The goal isn't to handle infinite traffic — it's to degrade gracefully and recover quickly.

Pattern 1: Token Bucket Rate Limiting

The token bucket algorithm allows bursts while enforcing an average rate. Tokens are added at a fixed rate. Each request consumes a token. If no tokens are available, the request is rejected.

limiter := rate.NewLimiter(rate.Limit(1000), 100) // 1000 req/s, burst of 100
if !limiter.Allow() {
  http.Error(w, "rate limit exceeded", http.StatusTooManyRequests)
  return
}

This is the right choice for external-facing APIs where you want to protect against individual clients overwhelming the system.

Pattern 2: Semaphore-Based Concurrency Limiting

Rate limiting controls requests per second. Concurrency limiting controls simultaneous in-flight requests. For CPU-bound or DB-bound operations, concurrency limiting is often more effective.
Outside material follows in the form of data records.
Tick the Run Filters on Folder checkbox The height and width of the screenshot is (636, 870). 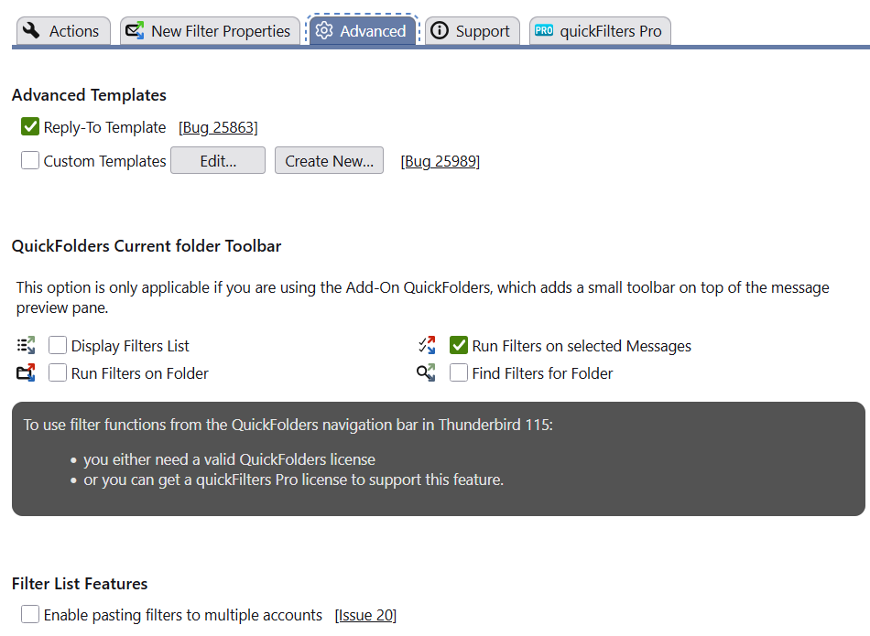58,373
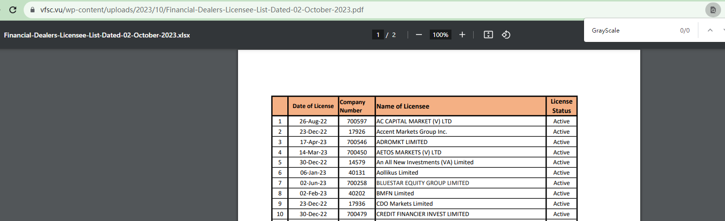This screenshot has height=221, width=725.
Task: Zoom in the PDF with plus button
Action: (x=462, y=35)
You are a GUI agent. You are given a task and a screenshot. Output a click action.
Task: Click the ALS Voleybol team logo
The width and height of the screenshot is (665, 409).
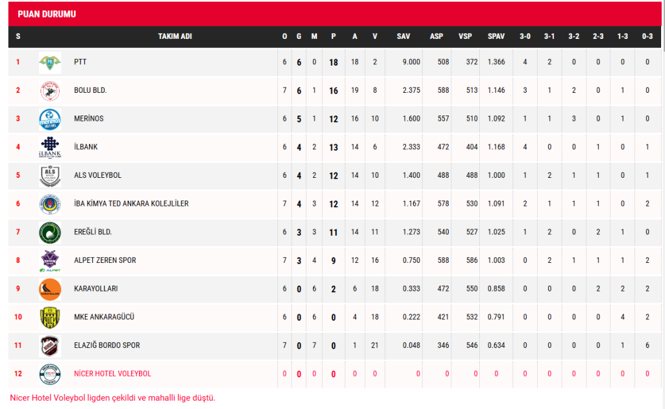coord(50,176)
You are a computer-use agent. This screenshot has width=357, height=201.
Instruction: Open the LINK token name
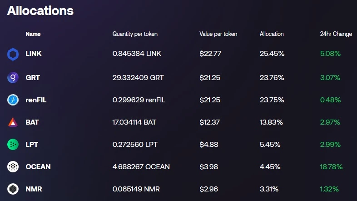(34, 54)
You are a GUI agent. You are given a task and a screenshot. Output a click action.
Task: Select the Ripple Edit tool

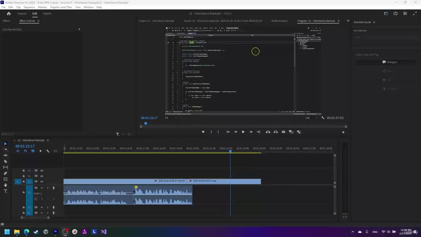point(5,155)
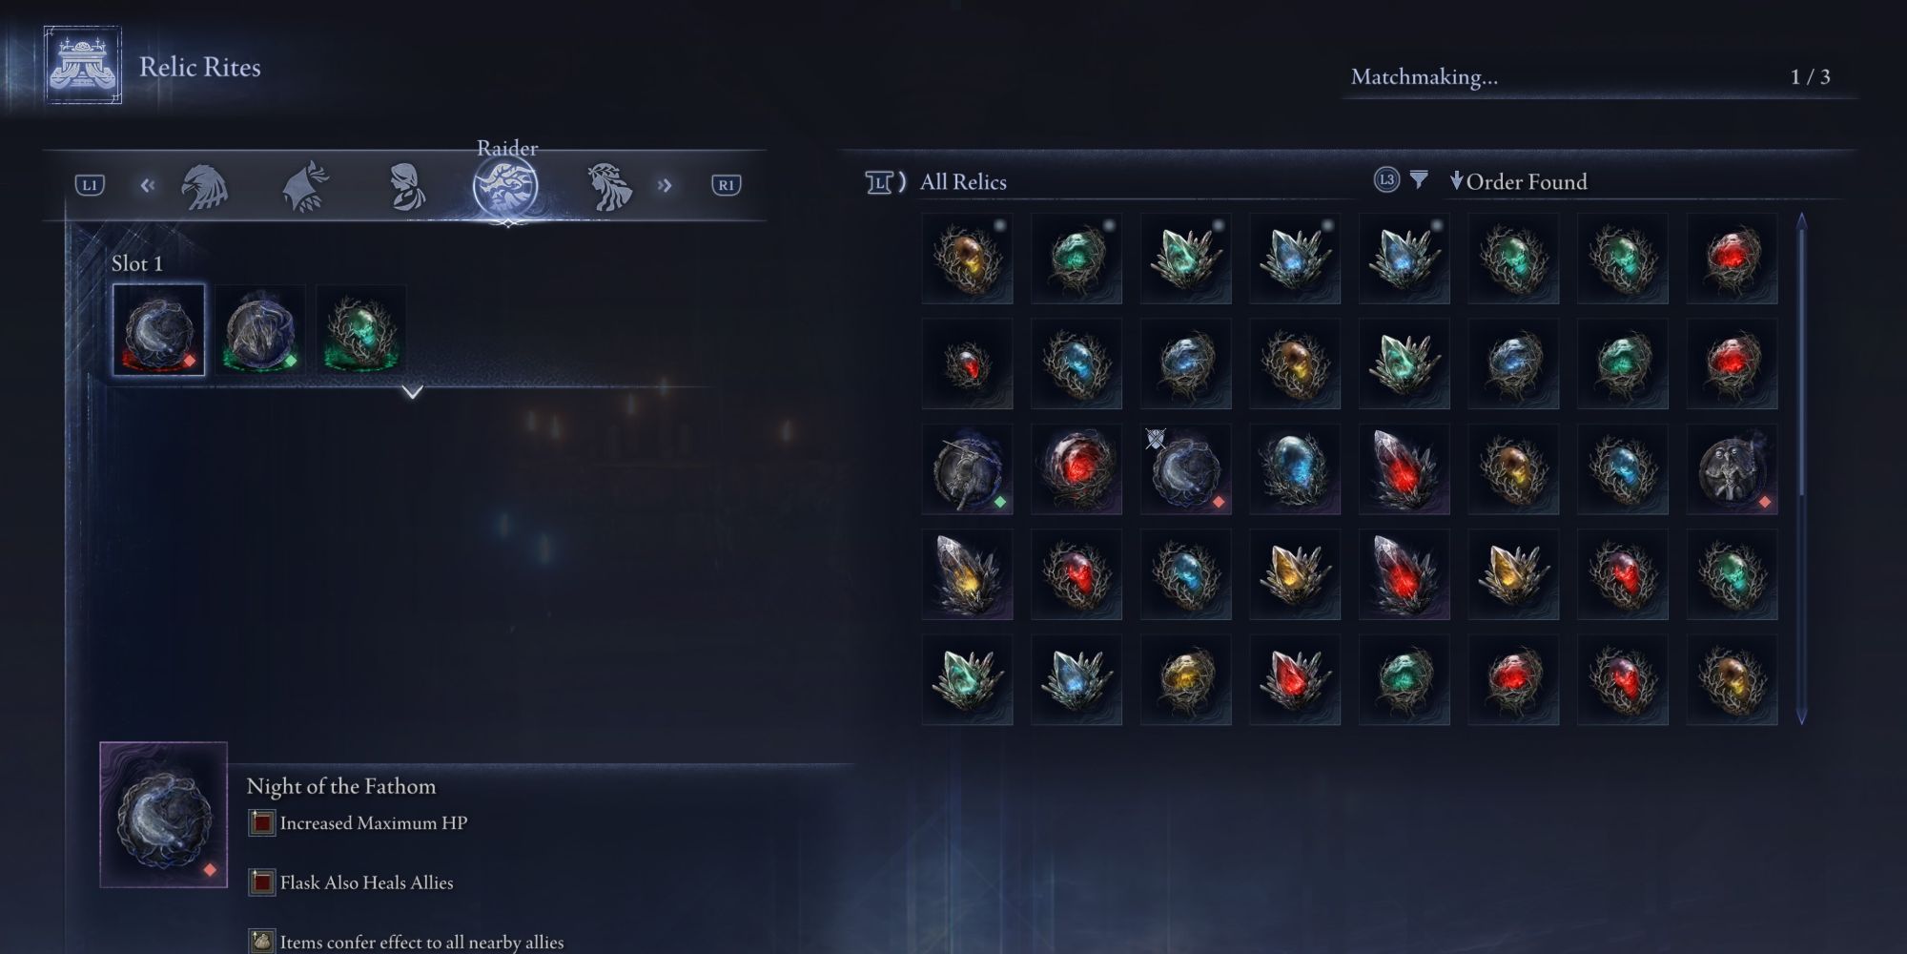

sem := make(chan struct{}, 100) // max 100 concurrent requests
sem <- struct{}{}
defer func() { <-sem }()

Pattern 3: Load Shedding

When the system is overloaded, it's better to reject some requests immediately than to queue them all and serve them slowly. A slow response is often worse than a fast rejection — it ties up client connections and downstream resources.

We implemented load shedding based on queue depth: if the worker queue exceeds a threshold, new requests get a 503 immediately.

Pattern 4: Circuit Breaker

For downstream dependencies, a circuit breaker prevents cascading failures. If a downstream service starts failing, the circuit opens and requests fail fast instead of waiting for timeouts.

The Combination That Works

In our ad serving system, we use all four in layers:

1. Token bucket at the edge (per-publisher rate limit) 2. Concurrency semaphore at the auction evaluator (protects Redis) 3. Load shedding at the impression logger (protects Kafka) 4. Circuit breaker on the DSP bid request (protects against slow DSPs)

Each layer handles a different failure mode. Together, they make the system resilient to traffic spikes, slow dependencies, and cascading failures.